The two then proceeded to call the town police on the town telephone, which was just over a quarter of a mile away from Winthrop's ranch. The police arrived 25 minutes later due to a broken wheel axel on their horse and bugy. When the police arrived, they were relieved to see that the bear had not harmed anyone and managed to stay in the same place. After loading their muskets the police proceeded to surround the bear and read to him his miranda rights. Fortunately for the bear, one of the officers thought to tranquilize him rather than, "Blow his goshdamn head off," as one officer so graciously put it. The bear was asleep within 10 minutes, at which point the officers, with the aid of Jacoby and Winthorp loaded him on to the bed of the town's only pick-up truck and proceeded to go to the town jail.

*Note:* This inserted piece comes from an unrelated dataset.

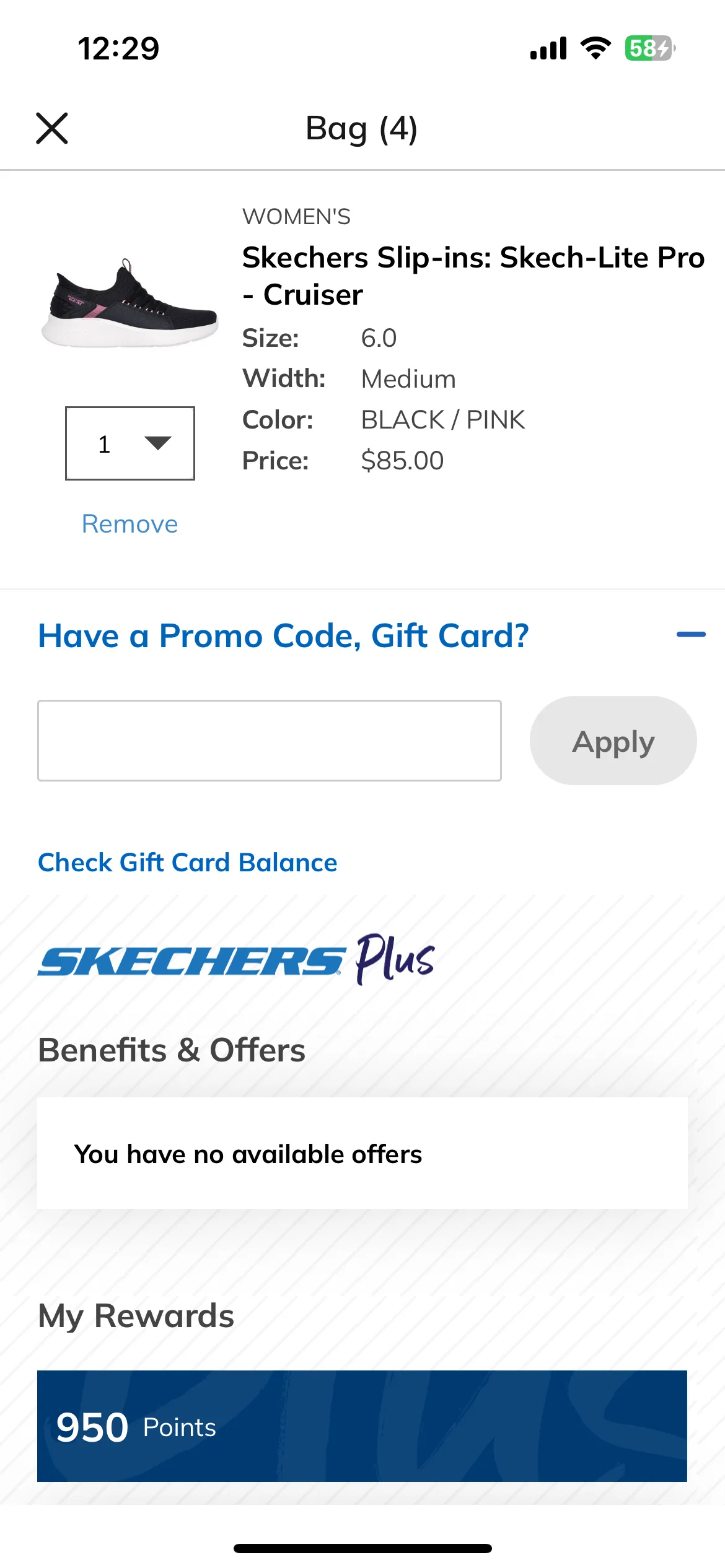Tap the 12:29 clock in status bar

click(x=118, y=48)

Placed in a cell, the bear was questioned as to why he was in town in the first place and on top of that, why was he eating from Mrs. Appleton's home-made bird feeder. After there was several hours of no responding the police realized that it was because the bear could not talk. Appointed a lawyer by the town judge, Bear Doe, who was given that name also by the judge because of lack of identification, will face a jury full of peers starting sometime next week. The jury, which was selected earlier this evening will consist of 6 male and 6 female members: two foxes, a rabbit, 3 skunks, and 6 human beings. Speculation that the jury was going to be dismissed arose when one of the human jurors complained of the stench of the skunks, which later was discovered to be one of the other human jurors. The smelly juror was dismissed and replaced with a racoon.

"We hope to get to the bottom of this as soon as possible," says town attorney and resident, Clyde Barker, "We don't want the likes of things like that in this here town and we want to know why he was here in the first place. You let one bear in and then all of a sudden they all move in. Before ya know it our wives are being hit up and our daughters impregnated. We just can't have that here in this town."

With hopes that the jury will make a decision to put the bear away or "just blow that there bastard a new [explicit]," the town will anxiously await for what appears will be quite some time. With evidence being carried in on horseback from the bear's hometown of Fond du Lac, Wisconsin (the leading producer in the country's milk supply) it could be several weeks -- possible months before the jury is able to arrive with a decision. But for now, the town must place there nucaces down and blow out the torches and await a fair, and hopefully, justifiable trial.

Mike Poole is not a real life reporter and has 0 credibility, however, he did hit the nail on the head when he said that the bear was, in fact, in captivity. Thank Christ.